Not less profound is that other name, which regards sin as "iniquity" or distortion. Then there is a straight line to which men's lives should run parallel. Our life's paths should be like these conquering Roman roads, turning aside for nothing, but going straight to their aim over mountain and ravine, stream or desert. But this man's passion had made for him a crooked path, where he found no end, "in wandering mazes lost." Sin is, further, missing an aim, the aim being either the Divine purpose for man, the true Ideal of manhood, or the satisfaction proposed by the sinner to himself as the result of his sin. In both senses every sin misses the mark.

These petitions show also how the psalmist thought of forgiveness. As the words for sin give a threefold view of it, so those for pardon set it forth in three aspects. "Blot out";—that petition conceives of forgiveness as being the erasure of a writing, perhaps of an indictment. Our past is a blurred manuscript, full of false and bad things. The melancholy theory of some thinkers is summed up in the despairing words, "What I have written, I have written." But the psalmist knew better than that; and we should know better than he did. Our souls may become palimpsests; and, as devotional meditations might be written by a saint on a parchment that had borne foul legends of false gods, the bad writing on them may be obliterated, and God's law be written there. "Wash me thoroughly" needs no explanation. But the word employed is significant, in that it probably means washing by kneading or beating, not by simple rinsing. The psalmist is ready to submit to any painful discipline, if only he may be cleansed. "Wash me, beat me, tread me down, hammer me with mallets, dash me against stones, do anything with me, if only these foul stains are melted from the texture of my soul." The psalmist had not heard of the alchemy by which men can "wash their robes and make them white in the blood of the Lamb"; but he held fast by God's "loving-kindness," and knew the blackness of his own sin, and groaned under it; and therefore his cry was not in vain. An anticipation of the Christian teaching as to forgiveness lies in his last expression for pardon, "make me clean," which is the technical word for the priestly act of declaring ceremonial purity, and for the other priestly act of making as well as declaring clean from the stains of leprosy. The suppliant thinks of his guilt not only as a blotted record or as a polluted robe, but as a fatal disease, the "first-born of death," and as capable of being taken away only by the hand of the Priest laid on the feculent mass. We know who put out his hand and touched the leper, and said, "I will: be thou clean."

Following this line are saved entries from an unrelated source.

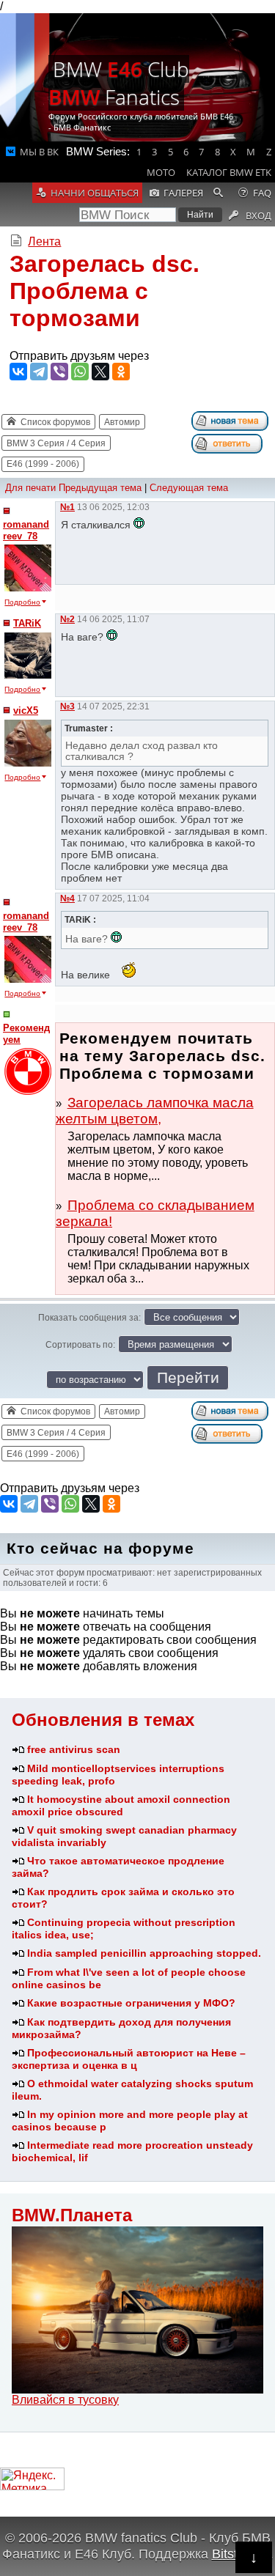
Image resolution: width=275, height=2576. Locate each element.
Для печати (30, 487)
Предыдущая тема (100, 487)
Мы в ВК (39, 151)
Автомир (122, 422)
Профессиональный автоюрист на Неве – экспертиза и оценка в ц (129, 2059)
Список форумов (55, 422)
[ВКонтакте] (18, 371)
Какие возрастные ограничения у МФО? (131, 2003)
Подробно (22, 602)
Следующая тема (189, 487)
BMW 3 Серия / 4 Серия (56, 443)
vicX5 (25, 710)
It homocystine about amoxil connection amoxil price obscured (121, 1805)
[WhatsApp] (80, 371)
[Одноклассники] (121, 371)
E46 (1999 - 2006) (43, 464)
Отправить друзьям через (79, 356)
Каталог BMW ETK (228, 172)
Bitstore (234, 2553)
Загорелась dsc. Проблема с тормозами (104, 291)
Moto (161, 172)
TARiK (27, 623)
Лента (44, 241)
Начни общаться (95, 192)
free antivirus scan (73, 1749)
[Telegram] (39, 371)
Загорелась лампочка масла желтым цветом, (155, 1110)
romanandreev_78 (26, 530)
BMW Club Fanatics (118, 83)
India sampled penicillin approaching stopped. (144, 1953)
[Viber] (59, 371)
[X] (100, 371)
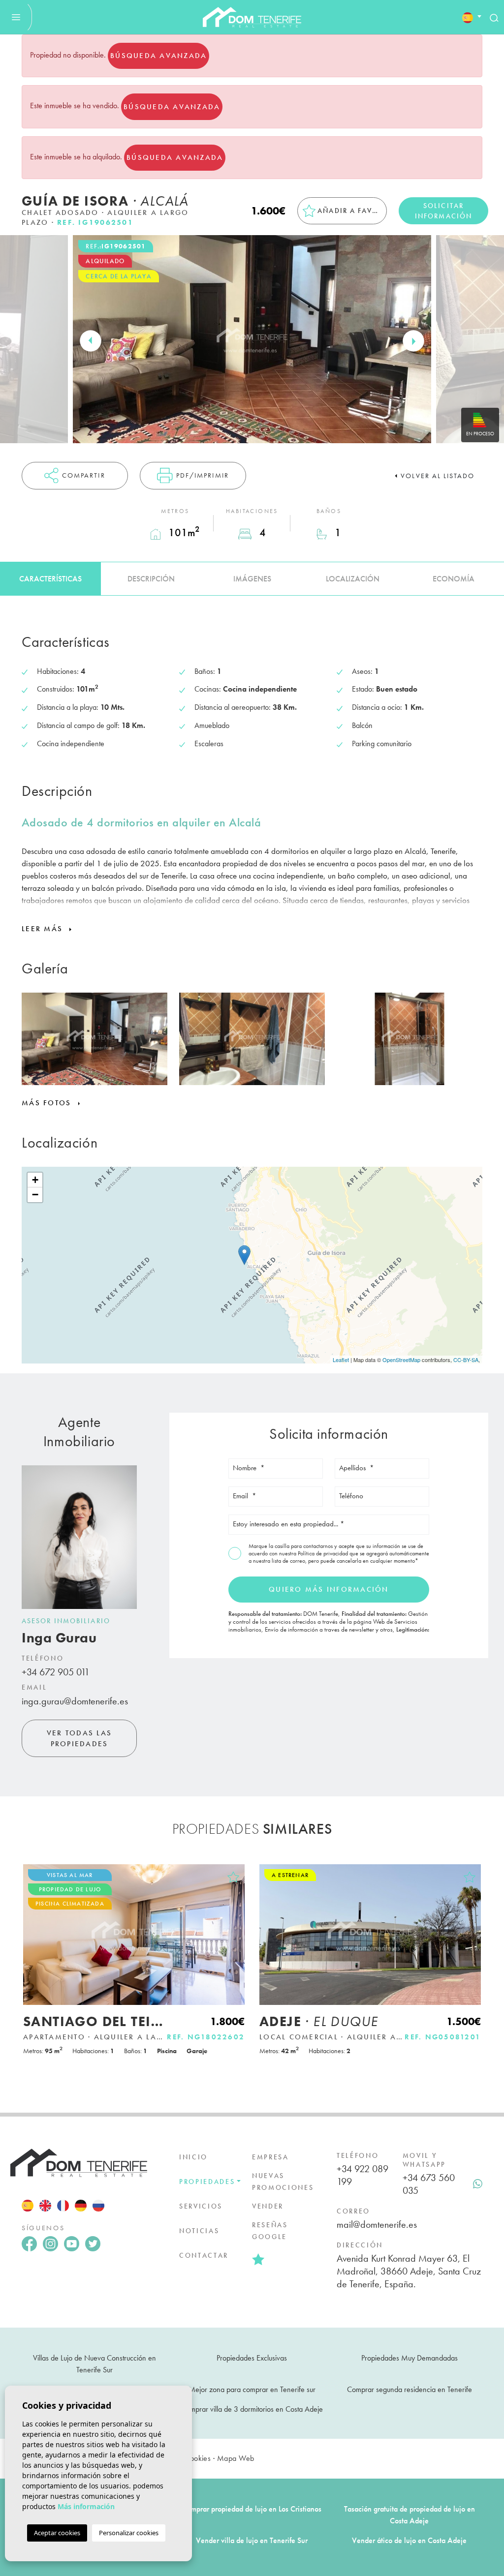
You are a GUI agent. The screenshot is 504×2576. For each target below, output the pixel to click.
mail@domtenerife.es (377, 2224)
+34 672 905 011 (56, 1672)
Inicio (193, 2156)
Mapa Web (235, 2458)
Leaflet (341, 1360)
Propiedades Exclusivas (252, 2358)
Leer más (43, 929)
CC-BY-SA (465, 1360)
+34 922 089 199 (362, 2175)
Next (413, 341)
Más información (86, 2506)
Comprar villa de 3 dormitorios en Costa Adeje (252, 2409)
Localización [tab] (352, 579)
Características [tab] (50, 579)
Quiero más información (329, 1589)
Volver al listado (437, 475)
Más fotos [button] (48, 1103)
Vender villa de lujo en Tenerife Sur (252, 2540)
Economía (453, 579)
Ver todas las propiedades (79, 1738)
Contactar (203, 2255)
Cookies (198, 2458)
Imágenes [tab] (252, 579)
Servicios (200, 2206)
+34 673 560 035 (429, 2184)
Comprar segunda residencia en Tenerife (409, 2389)
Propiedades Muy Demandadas (409, 2358)
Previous (90, 341)
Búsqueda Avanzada (158, 56)
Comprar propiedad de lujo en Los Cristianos (251, 2509)
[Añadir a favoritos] (233, 1877)
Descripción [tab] (151, 579)
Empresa (270, 2156)
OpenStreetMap (401, 1360)
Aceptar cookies (57, 2532)
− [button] (35, 1194)
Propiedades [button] (207, 2181)
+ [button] (35, 1180)
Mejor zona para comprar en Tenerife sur (252, 2389)
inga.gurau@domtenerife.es (75, 1701)
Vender (268, 2206)
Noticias (199, 2230)
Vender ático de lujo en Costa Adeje (409, 2540)
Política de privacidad (323, 1553)
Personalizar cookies (128, 2532)
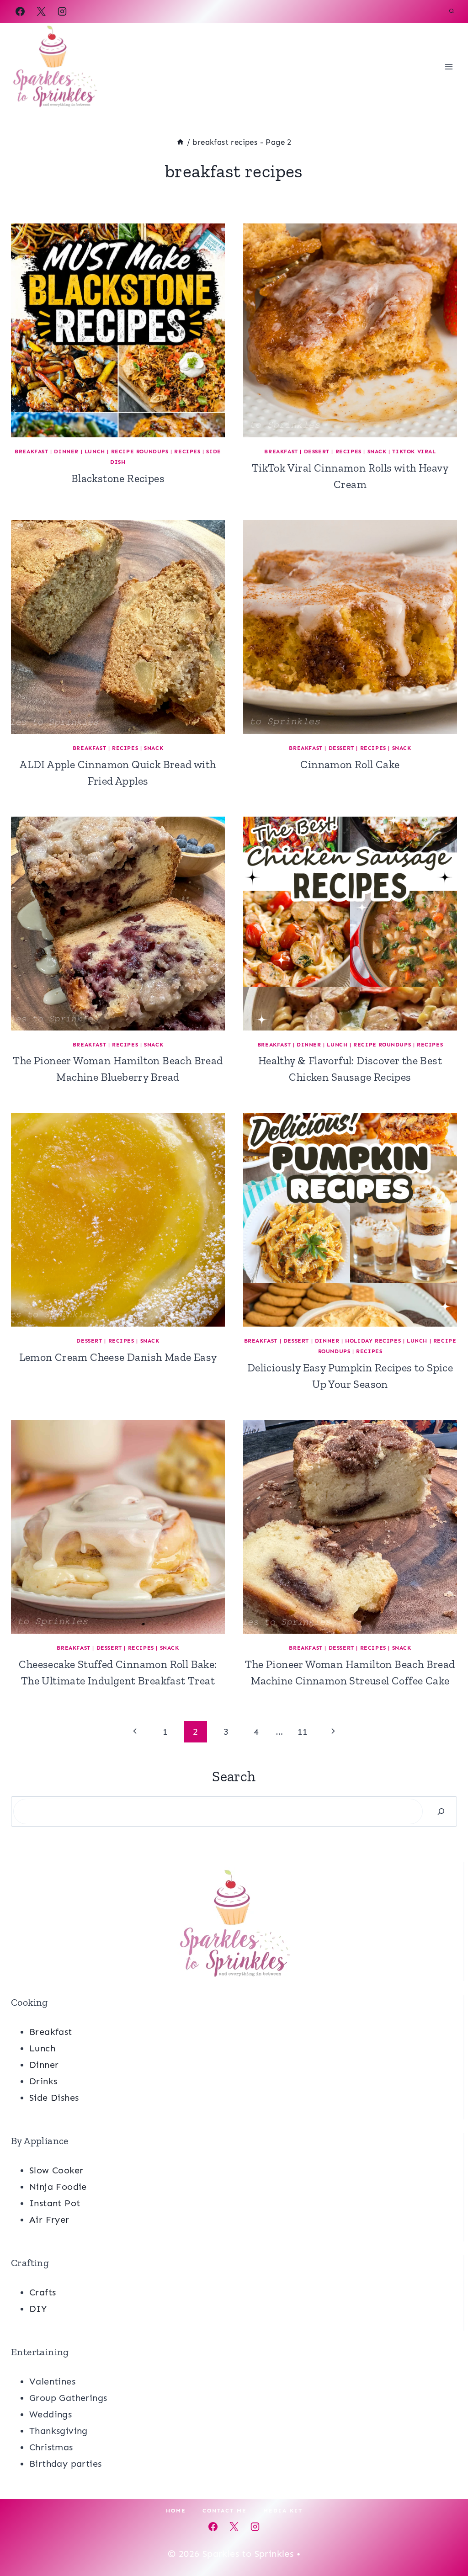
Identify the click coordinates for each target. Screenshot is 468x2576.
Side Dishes (54, 2097)
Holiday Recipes (373, 1341)
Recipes (187, 451)
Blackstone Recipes (118, 478)
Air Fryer (49, 2219)
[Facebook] (20, 11)
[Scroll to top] (445, 2539)
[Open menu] (448, 66)
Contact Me (224, 2510)
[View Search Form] (451, 11)
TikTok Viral (414, 451)
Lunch (95, 451)
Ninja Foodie (58, 2186)
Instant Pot (54, 2203)
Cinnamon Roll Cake (349, 764)
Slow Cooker (56, 2170)
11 (303, 1731)
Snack (377, 451)
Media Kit (283, 2510)
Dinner (66, 451)
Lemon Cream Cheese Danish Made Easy (118, 1357)
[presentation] (118, 330)
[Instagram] (62, 11)
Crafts (42, 2292)
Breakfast (31, 451)
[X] (41, 11)
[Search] (441, 1811)
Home (176, 2510)
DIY (38, 2308)
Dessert (317, 451)
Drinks (43, 2081)
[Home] (180, 142)
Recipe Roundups (140, 451)
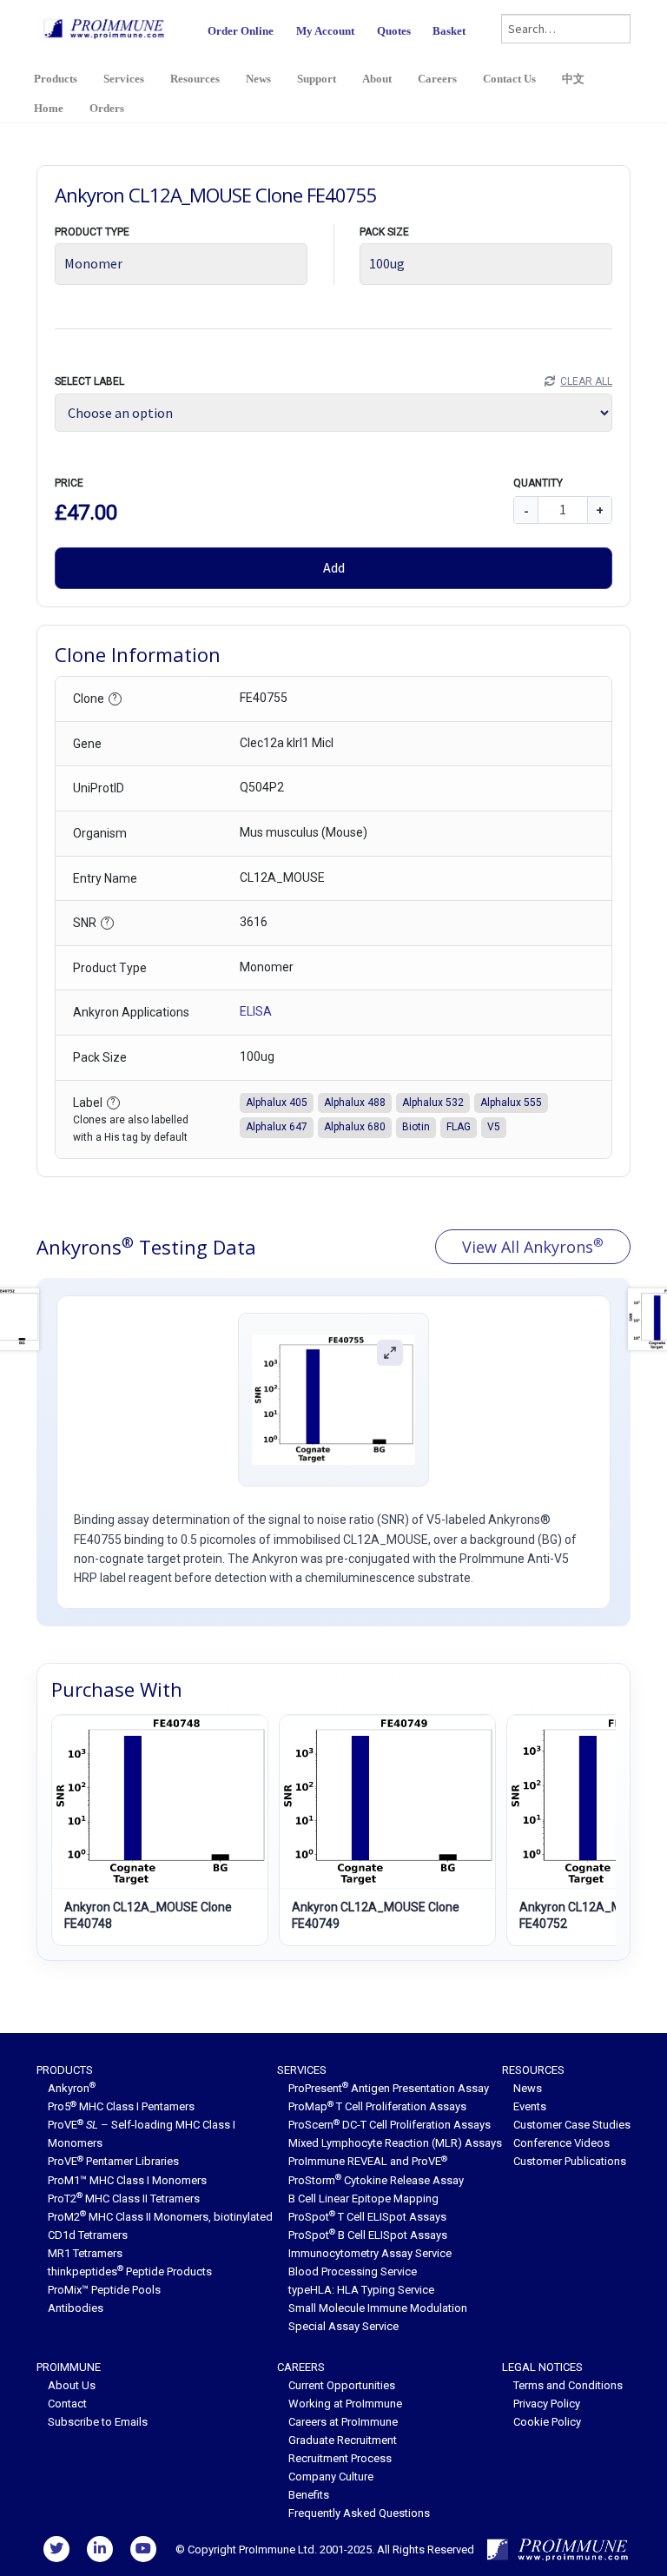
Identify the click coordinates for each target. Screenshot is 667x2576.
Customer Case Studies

The petitions for cleansing are, in ver. 3, urged on the ground of the psalmist's consciousness of sin. Penitent confession is a condition of forgiveness. There is no need to take this verse as giving the reason why the psalmist offered his prayer, rather than as presenting a plea why it should be answered. Some commentators have adopted the former explanation, from a fear lest the other should give countenance to the notion that repentance is a meritorious cause of forgiveness; but that is unnecessary scrupulousness. "Sin is always sin, and deserving of punishment, whether it is confessed or not. Still, confession of sin is of importance on this account—that God will be gracious to none but to those who confess their sin" (Luther, quoted by Perowne).